Descoberta Arqueológica na China Revela Zoológico da Idade do Bronze

Uma equipe de arqueólogos trabalhando nas Ruínas de Yin, um sítio arqueológico localizado em Anyang, na China, fez uma descoberta significativa que pode reescrever a história da relação entre humanos e animais selvagens na região. Eles identificaram evidências de um zoológico da Idade do Bronze, ligado à elite da dinastia Shang, que data de cerca de 3 mil anos atrás.

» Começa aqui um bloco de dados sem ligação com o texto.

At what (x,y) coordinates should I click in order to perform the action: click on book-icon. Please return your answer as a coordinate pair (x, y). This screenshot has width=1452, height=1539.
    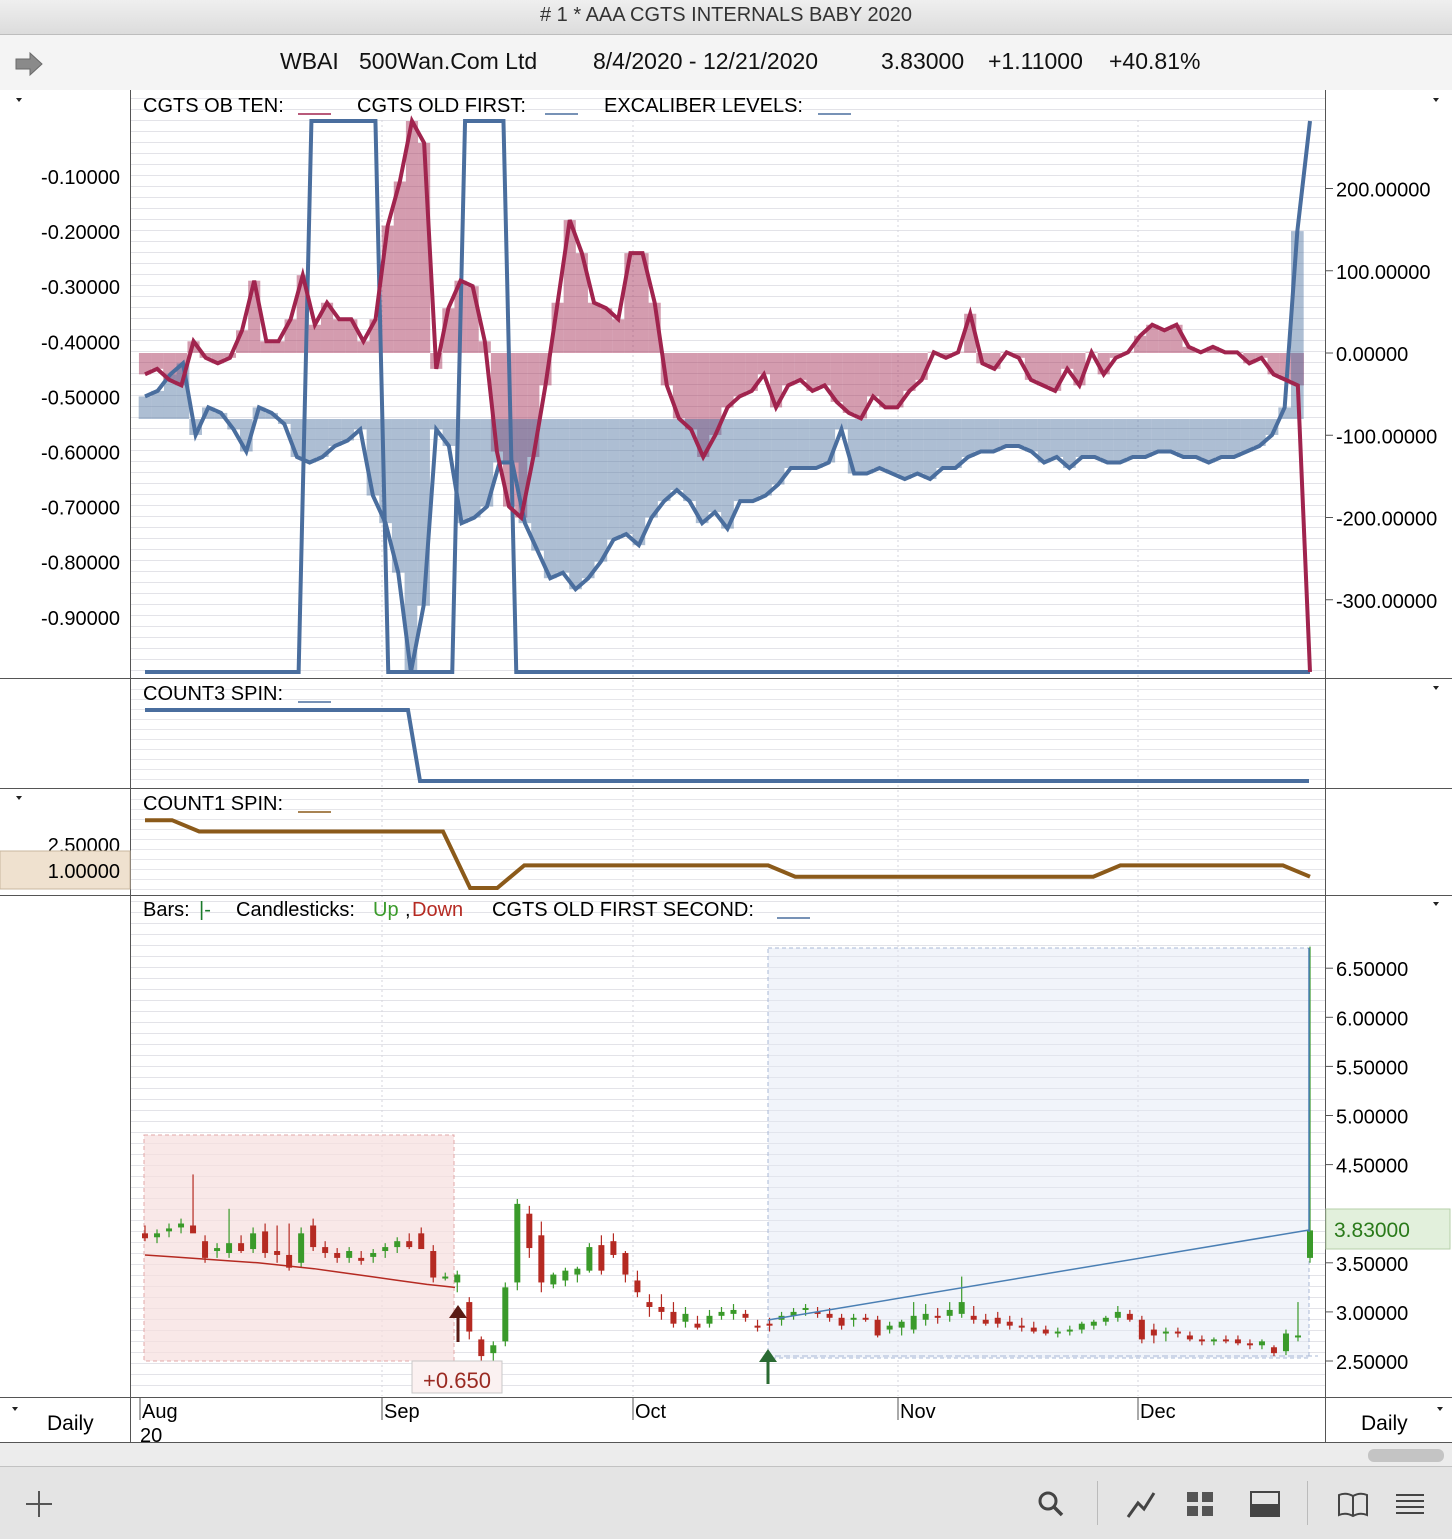
    Looking at the image, I should click on (1353, 1504).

A principal pista sobre essa relação está nos sinos de bronze encontrados junto aos restos dos animais, alguns possivelmente presos ao pescoço deles. Essa descoberta foi feita em 19 fossas fúnebres escavadas entre 2023 e 2024 em uma das áreas arqueológicas mais importantes do país.

O Significado da Descoberta

A descoberta vem de uma coleção altamente diversa de animais selvagens, incluindo veados, lobos, tigres, leopardos, raposas, javalis, porcos-espinhos, cabras selvagens e búfalos-d’água domesticados. Além disso, foram identificadas ao menos cinco espécies de aves, incluindo cisnes, garças, gansos, falcões e grandes aves de rapina.

Para os pesquisadores, a presença simultânea de predadores e presas em um mesmo contexto ritual reforça a ideia de um sistema logístico complexo. A diversidade das espécies pode ajudar a reconstruir o clima e os ecossistemas do final do período Shang, indicando a existência de florestas, áreas montanhosas e zonas úmidas hoje alteradas ou desaparecidas.

Algumas das principais características da descoberta incluem:

  • 29 sinos de bronze recuperados, alguns localizados diretamente ao redor do pescoço de animais selvagens.
  • Uma coleção diversa de animais selvagens, indicando planejamento, controle humano e um sistema organizado de obtenção e manejo da fauna.
  • A presença de predadores e presas em um mesmo contexto ritual, reforçando a ideia de um sistema logístico complexo.

A descoberta tem implicações científicas mais amplas, ajudando a reconstruir o clima e os ecossistemas do final do período Shang. Além disso, reforça a ideia de que o domínio político da elite não se limitava às pessoas, mas também se estendia à natureza, incluindo a captura, manutenção e sacrifício de animais raros como parte central da vida ritual.